The biggest worries surround the banks. People seem to forget that the banks hold not just the weak country debts, but also the strong country bonds as well. If a supereuro was spun off from the Euro, German and French debt could go up in value as the currency appreciated. If Germany recreated the DM, holders of German bunds would probably enjoy a currency windfall.
The Office of Budget Responsibility set out in its recent report the overall exposures of UK banks to Euro area sovereign debts. Greek bonds accounted for just 1.9% of the banks’ equity, Portuguese bonds for 1% and Italian bonds 7%. So in the doomsday scenario of losing all the money lent to those three countries – an extremely unlikely outcome – the UK banks would suffer a controllable loss of less than 10% of their equity. Meanwhile those same banks own German bunds worth 79% of their equity, and French bonds 44%. They could make useful gains on those if they split off their own currencies or manufactured a new strong Euro without the weaker members. It is true they collectively have 66% of their equity at risk in Spain, which is poised midway between the stronger Euro area countries and the weak ones at current interest rates.
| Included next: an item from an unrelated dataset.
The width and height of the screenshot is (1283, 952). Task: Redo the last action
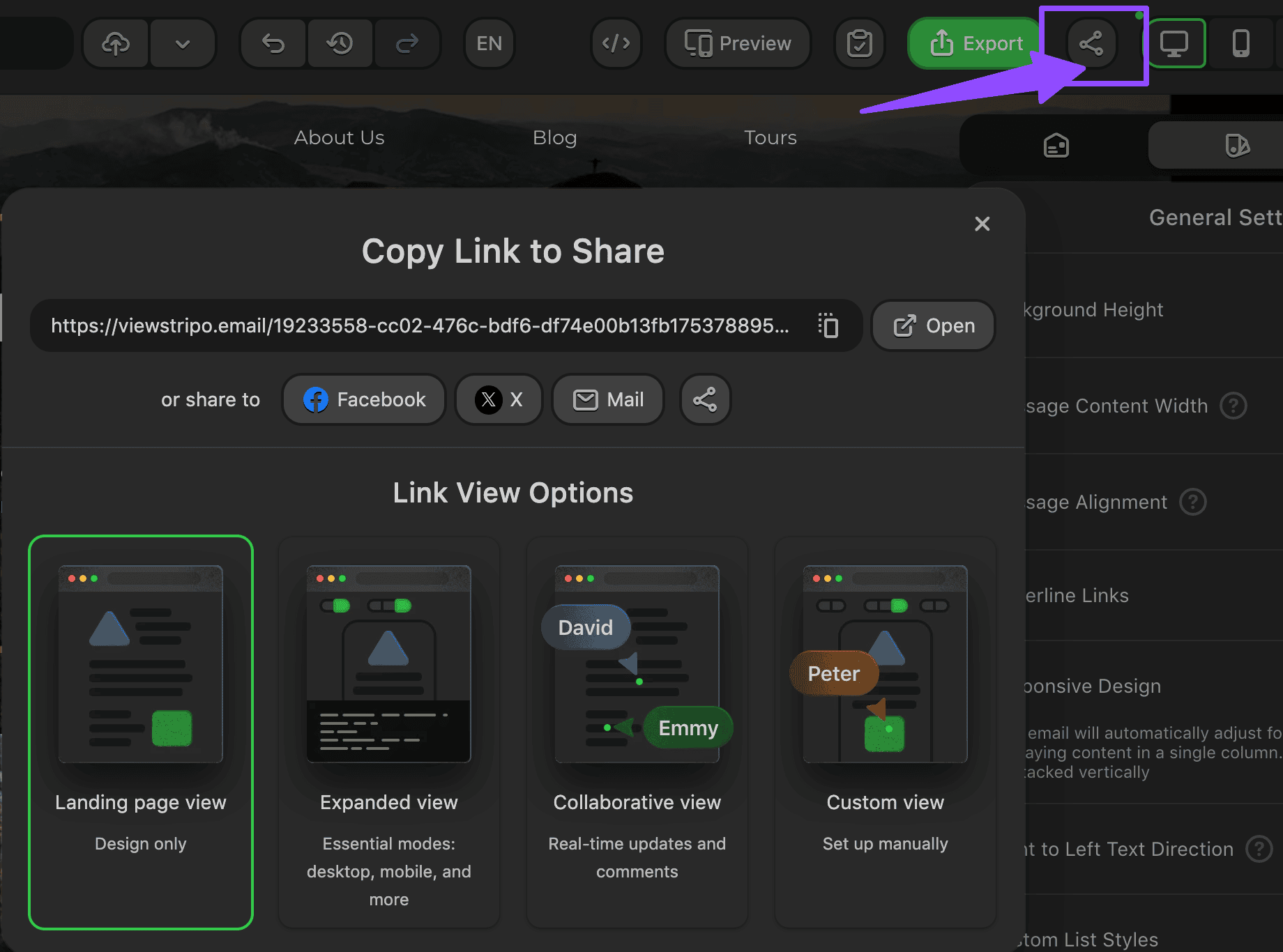(x=407, y=43)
The gloom has been overdone. The break-up of currency blocs in the past, like the rouble area, did not lead to chaos and a lost decade of economic activity. The banks could lose substantial sums on certain state debts – they have at current market prices for these bonds already. They could also make some windfall gains on the substantial holdings in stronger country bonds. This needs to be taken into account to form a sensible judgement about the likely risks.